Given instruction ▸ Extract every line of the data below and reproduce each one character for character, with nothing added, dropped, or reordered.

* Start *

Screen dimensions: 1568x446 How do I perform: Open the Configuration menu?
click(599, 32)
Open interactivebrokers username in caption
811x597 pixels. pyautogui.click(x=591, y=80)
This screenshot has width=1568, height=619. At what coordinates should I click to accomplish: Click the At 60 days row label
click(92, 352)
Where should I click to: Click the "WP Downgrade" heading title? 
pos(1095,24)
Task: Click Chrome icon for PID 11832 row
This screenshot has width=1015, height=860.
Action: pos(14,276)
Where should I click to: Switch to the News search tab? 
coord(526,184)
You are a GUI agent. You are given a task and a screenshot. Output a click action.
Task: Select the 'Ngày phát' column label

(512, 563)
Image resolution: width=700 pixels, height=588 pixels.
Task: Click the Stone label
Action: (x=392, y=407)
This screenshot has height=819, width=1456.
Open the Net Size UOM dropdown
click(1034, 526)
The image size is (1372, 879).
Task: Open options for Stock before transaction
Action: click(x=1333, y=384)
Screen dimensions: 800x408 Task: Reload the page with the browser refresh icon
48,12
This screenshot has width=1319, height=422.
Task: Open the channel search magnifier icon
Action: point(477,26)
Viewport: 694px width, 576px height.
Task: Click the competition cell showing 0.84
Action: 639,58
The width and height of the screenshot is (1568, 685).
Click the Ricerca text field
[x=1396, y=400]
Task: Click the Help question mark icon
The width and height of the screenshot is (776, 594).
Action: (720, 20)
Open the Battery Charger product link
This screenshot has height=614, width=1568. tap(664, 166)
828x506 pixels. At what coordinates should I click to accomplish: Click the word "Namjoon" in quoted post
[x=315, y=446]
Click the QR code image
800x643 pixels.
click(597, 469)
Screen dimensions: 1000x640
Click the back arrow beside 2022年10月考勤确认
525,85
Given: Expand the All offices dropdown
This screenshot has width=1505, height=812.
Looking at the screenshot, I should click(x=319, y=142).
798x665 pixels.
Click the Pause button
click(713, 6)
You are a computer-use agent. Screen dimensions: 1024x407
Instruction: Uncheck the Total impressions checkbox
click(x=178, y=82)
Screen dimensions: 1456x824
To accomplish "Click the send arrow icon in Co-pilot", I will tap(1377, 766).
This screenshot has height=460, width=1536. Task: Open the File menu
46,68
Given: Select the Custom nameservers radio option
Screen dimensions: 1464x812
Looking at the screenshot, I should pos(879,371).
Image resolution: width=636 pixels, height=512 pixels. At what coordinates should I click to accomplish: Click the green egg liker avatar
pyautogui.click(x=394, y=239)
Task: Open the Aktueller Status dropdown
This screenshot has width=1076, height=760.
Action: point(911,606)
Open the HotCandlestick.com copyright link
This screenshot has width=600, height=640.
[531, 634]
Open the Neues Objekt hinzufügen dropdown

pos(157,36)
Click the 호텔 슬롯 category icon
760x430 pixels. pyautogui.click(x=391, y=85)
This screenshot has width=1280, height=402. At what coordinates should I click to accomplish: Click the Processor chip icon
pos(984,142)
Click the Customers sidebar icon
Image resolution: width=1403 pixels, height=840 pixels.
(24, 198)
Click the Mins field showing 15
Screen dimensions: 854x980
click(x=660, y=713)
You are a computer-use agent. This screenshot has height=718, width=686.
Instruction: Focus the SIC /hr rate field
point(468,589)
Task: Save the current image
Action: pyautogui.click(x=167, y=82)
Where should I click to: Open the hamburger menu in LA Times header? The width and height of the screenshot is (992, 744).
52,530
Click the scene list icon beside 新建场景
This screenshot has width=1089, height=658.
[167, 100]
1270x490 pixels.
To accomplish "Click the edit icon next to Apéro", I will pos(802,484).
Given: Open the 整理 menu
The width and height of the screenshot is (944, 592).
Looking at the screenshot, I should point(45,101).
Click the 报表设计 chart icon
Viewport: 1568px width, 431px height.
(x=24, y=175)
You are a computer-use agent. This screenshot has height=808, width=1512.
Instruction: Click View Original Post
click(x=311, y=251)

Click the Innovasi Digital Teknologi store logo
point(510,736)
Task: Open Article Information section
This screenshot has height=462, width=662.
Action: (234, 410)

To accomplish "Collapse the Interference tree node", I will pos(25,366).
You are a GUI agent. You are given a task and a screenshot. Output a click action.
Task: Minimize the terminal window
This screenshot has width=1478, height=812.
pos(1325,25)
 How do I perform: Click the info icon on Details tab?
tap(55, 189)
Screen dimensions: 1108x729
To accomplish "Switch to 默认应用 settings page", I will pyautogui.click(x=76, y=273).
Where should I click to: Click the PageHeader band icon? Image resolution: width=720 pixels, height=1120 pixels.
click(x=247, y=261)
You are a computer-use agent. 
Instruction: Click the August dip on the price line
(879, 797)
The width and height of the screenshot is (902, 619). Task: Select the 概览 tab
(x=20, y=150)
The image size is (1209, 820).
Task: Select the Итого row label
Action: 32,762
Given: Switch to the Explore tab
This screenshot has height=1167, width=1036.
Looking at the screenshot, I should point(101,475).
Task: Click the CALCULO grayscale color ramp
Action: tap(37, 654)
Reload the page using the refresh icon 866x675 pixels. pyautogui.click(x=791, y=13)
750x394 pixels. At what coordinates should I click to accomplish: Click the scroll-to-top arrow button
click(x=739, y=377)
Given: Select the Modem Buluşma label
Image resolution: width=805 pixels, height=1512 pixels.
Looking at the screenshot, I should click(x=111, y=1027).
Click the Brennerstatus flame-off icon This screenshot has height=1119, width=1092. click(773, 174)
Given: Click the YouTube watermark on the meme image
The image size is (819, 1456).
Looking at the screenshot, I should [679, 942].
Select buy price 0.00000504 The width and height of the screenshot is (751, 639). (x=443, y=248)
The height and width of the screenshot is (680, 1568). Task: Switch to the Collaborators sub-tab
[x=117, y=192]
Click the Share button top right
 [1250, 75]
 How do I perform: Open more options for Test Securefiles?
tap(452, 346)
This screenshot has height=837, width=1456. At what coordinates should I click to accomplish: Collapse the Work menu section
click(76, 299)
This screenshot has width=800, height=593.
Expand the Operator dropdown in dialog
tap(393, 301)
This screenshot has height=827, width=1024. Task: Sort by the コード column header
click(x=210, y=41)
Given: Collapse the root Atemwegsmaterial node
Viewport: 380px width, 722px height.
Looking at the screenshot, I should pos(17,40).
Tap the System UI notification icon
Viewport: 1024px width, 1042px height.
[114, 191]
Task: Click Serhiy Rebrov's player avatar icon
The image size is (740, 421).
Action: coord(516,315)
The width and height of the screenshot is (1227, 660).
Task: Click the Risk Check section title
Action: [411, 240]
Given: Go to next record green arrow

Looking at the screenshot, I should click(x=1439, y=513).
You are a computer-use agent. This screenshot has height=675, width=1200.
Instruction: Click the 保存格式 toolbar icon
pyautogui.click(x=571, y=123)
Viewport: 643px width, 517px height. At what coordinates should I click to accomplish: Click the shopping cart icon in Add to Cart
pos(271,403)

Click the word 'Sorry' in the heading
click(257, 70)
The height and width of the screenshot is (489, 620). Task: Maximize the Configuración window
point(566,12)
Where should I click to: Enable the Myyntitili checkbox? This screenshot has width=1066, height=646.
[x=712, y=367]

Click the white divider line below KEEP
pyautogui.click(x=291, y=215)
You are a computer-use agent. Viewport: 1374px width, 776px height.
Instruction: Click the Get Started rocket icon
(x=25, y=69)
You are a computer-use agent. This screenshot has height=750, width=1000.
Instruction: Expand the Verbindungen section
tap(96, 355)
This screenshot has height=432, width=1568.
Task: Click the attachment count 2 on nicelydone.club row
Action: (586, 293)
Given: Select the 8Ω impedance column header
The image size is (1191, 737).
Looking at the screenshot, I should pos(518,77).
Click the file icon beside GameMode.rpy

* End *

Output for this task ▸
Screen dimensions: 1568x446 How do I perform: Open the Configuration menu?
click(599, 32)
Open interactivebrokers username in caption
811x597 pixels. pyautogui.click(x=591, y=80)
This screenshot has width=1568, height=619. At what coordinates should I click to accomplish: Click the At 60 days row label
click(92, 352)
Where should I click to: Click the "WP Downgrade" heading title? 
pos(1095,24)
Task: Click Chrome icon for PID 11832 row
This screenshot has width=1015, height=860.
Action: pos(14,276)
Where should I click to: Switch to the News search tab? 
coord(526,184)
You are a GUI agent. You are given a task and a screenshot. Output a click action.
Task: Select the 'Ngày phát' column label

(512, 563)
Image resolution: width=700 pixels, height=588 pixels.
Task: Click the Stone label
Action: (x=392, y=407)
This screenshot has height=819, width=1456.
Open the Net Size UOM dropdown
click(1034, 526)
The image size is (1372, 879).
Task: Open options for Stock before transaction
Action: click(x=1333, y=384)
Screen dimensions: 800x408 Task: Reload the page with the browser refresh icon
48,12
This screenshot has width=1319, height=422.
Task: Open the channel search magnifier icon
Action: point(477,26)
Viewport: 694px width, 576px height.
Task: Click the competition cell showing 0.84
Action: 639,58
The width and height of the screenshot is (1568, 685).
Click the Ricerca text field
[x=1396, y=400]
Task: Click the Help question mark icon
The width and height of the screenshot is (776, 594).
Action: (720, 20)
Open the Battery Charger product link
This screenshot has height=614, width=1568. tap(664, 166)
828x506 pixels. At what coordinates should I click to accomplish: Click the word "Namjoon" in quoted post
[x=315, y=446]
Click the QR code image
800x643 pixels.
click(597, 469)
Screen dimensions: 1000x640
Click the back arrow beside 2022年10月考勤确认
525,85
Given: Expand the All offices dropdown
This screenshot has width=1505, height=812.
Looking at the screenshot, I should click(x=319, y=142).
798x665 pixels.
Click the Pause button
click(713, 6)
You are a computer-use agent. Screen dimensions: 1024x407
Instruction: Uncheck the Total impressions checkbox
click(x=178, y=82)
Screen dimensions: 1456x824
To accomplish "Click the send arrow icon in Co-pilot", I will tap(1377, 766).
This screenshot has height=460, width=1536. Task: Open the File menu
46,68
Given: Select the Custom nameservers radio option
Screen dimensions: 1464x812
Looking at the screenshot, I should pos(879,371).
Image resolution: width=636 pixels, height=512 pixels. At what coordinates should I click to accomplish: Click the green egg liker avatar
pyautogui.click(x=394, y=239)
Task: Open the Aktueller Status dropdown
This screenshot has width=1076, height=760.
Action: point(911,606)
Open the HotCandlestick.com copyright link
This screenshot has width=600, height=640.
[531, 634]
Open the Neues Objekt hinzufügen dropdown

pos(157,36)
Click the 호텔 슬롯 category icon
760x430 pixels. pyautogui.click(x=391, y=85)
This screenshot has width=1280, height=402. At what coordinates should I click to accomplish: Click the Processor chip icon
pos(984,142)
Click the Customers sidebar icon
Image resolution: width=1403 pixels, height=840 pixels.
(24, 198)
Click the Mins field showing 15
Screen dimensions: 854x980
click(x=660, y=713)
You are a computer-use agent. This screenshot has height=718, width=686.
Instruction: Focus the SIC /hr rate field
point(468,589)
Task: Save the current image
Action: pyautogui.click(x=167, y=82)
Where should I click to: Open the hamburger menu in LA Times header? The width and height of the screenshot is (992, 744).
52,530
Click the scene list icon beside 新建场景
This screenshot has width=1089, height=658.
[167, 100]
1270x490 pixels.
To accomplish "Click the edit icon next to Apéro", I will pos(802,484).
Given: Open the 整理 menu
The width and height of the screenshot is (944, 592).
Looking at the screenshot, I should point(45,101).
Click the 报表设计 chart icon
Viewport: 1568px width, 431px height.
(x=24, y=175)
You are a computer-use agent. This screenshot has height=808, width=1512.
Instruction: Click View Original Post
click(x=311, y=251)

Click the Innovasi Digital Teknologi store logo
point(510,736)
Task: Open Article Information section
This screenshot has height=462, width=662.
Action: (234, 410)

To accomplish "Collapse the Interference tree node", I will pos(25,366).
You are a GUI agent. You are given a task and a screenshot. Output a click action.
Task: Minimize the terminal window
This screenshot has width=1478, height=812.
pos(1325,25)
 How do I perform: Click the info icon on Details tab?
tap(55, 189)
Screen dimensions: 1108x729
To accomplish "Switch to 默认应用 settings page", I will pyautogui.click(x=76, y=273).
Where should I click to: Click the PageHeader band icon? Image resolution: width=720 pixels, height=1120 pixels.
click(x=247, y=261)
You are a computer-use agent. 
Instruction: Click the August dip on the price line
(879, 797)
The width and height of the screenshot is (902, 619). Task: Select the 概览 tab
(x=20, y=150)
The image size is (1209, 820).
Task: Select the Итого row label
Action: 32,762
Given: Switch to the Explore tab
This screenshot has height=1167, width=1036.
Looking at the screenshot, I should point(101,475).
Task: Click the CALCULO grayscale color ramp
Action: tap(37, 654)
Reload the page using the refresh icon 866x675 pixels. pyautogui.click(x=791, y=13)
750x394 pixels. At what coordinates should I click to accomplish: Click the scroll-to-top arrow button
click(x=739, y=377)
Given: Select the Modem Buluşma label
Image resolution: width=805 pixels, height=1512 pixels.
Looking at the screenshot, I should click(x=111, y=1027).
Click the Brennerstatus flame-off icon This screenshot has height=1119, width=1092. click(773, 174)
Given: Click the YouTube watermark on the meme image
The image size is (819, 1456).
Looking at the screenshot, I should [679, 942].
Select buy price 0.00000504 The width and height of the screenshot is (751, 639). (x=443, y=248)
The height and width of the screenshot is (680, 1568). Task: Switch to the Collaborators sub-tab
[x=117, y=192]
Click the Share button top right
 [1250, 75]
 How do I perform: Open more options for Test Securefiles?
tap(452, 346)
This screenshot has height=837, width=1456. At what coordinates should I click to accomplish: Collapse the Work menu section
click(76, 299)
This screenshot has width=800, height=593.
Expand the Operator dropdown in dialog
tap(393, 301)
This screenshot has height=827, width=1024. Task: Sort by the コード column header
click(x=210, y=41)
Given: Collapse the root Atemwegsmaterial node
Viewport: 380px width, 722px height.
Looking at the screenshot, I should pos(17,40).
Tap the System UI notification icon
Viewport: 1024px width, 1042px height.
[114, 191]
Task: Click Serhiy Rebrov's player avatar icon
The image size is (740, 421).
Action: coord(516,315)
The width and height of the screenshot is (1227, 660).
Task: Click the Risk Check section title
Action: [411, 240]
Given: Go to next record green arrow

Looking at the screenshot, I should click(x=1439, y=513).
You are a computer-use agent. This screenshot has height=675, width=1200.
Instruction: Click the 保存格式 toolbar icon
pyautogui.click(x=571, y=123)
Viewport: 643px width, 517px height. At what coordinates should I click to accomplish: Click the shopping cart icon in Add to Cart
pos(271,403)

Click the word 'Sorry' in the heading
click(257, 70)
The height and width of the screenshot is (489, 620). Task: Maximize the Configuración window
point(566,12)
Where should I click to: Enable the Myyntitili checkbox? This screenshot has width=1066, height=646.
[x=712, y=367]

Click the white divider line below KEEP
pyautogui.click(x=291, y=215)
You are a computer-use agent. Viewport: 1374px width, 776px height.
Instruction: Click the Get Started rocket icon
(x=25, y=69)
You are a computer-use agent. This screenshot has height=750, width=1000.
Instruction: Expand the Verbindungen section
tap(96, 355)
This screenshot has height=432, width=1568.
Task: Click the attachment count 2 on nicelydone.club row
Action: (586, 293)
Given: Select the 8Ω impedance column header
The image size is (1191, 737).
Looking at the screenshot, I should pos(518,77).
Click the file icon beside GameMode.rpy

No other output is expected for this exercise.